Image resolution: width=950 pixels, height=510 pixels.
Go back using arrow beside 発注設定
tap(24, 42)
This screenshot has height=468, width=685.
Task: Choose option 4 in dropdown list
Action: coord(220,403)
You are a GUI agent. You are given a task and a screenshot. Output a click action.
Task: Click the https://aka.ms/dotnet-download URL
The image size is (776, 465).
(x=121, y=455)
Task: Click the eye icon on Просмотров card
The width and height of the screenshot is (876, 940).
------------------------------------------------------------
#### EXERCISE INSTRUCTIONS:
Lines from the one with "Task: Click the eye icon on Просмотров card" through the end of the data: set these down exactly, including both ends and nothing more.

#### EXPECTED OUTPUT:
Task: Click the eye icon on Просмотров card
The width and height of the screenshot is (876, 940).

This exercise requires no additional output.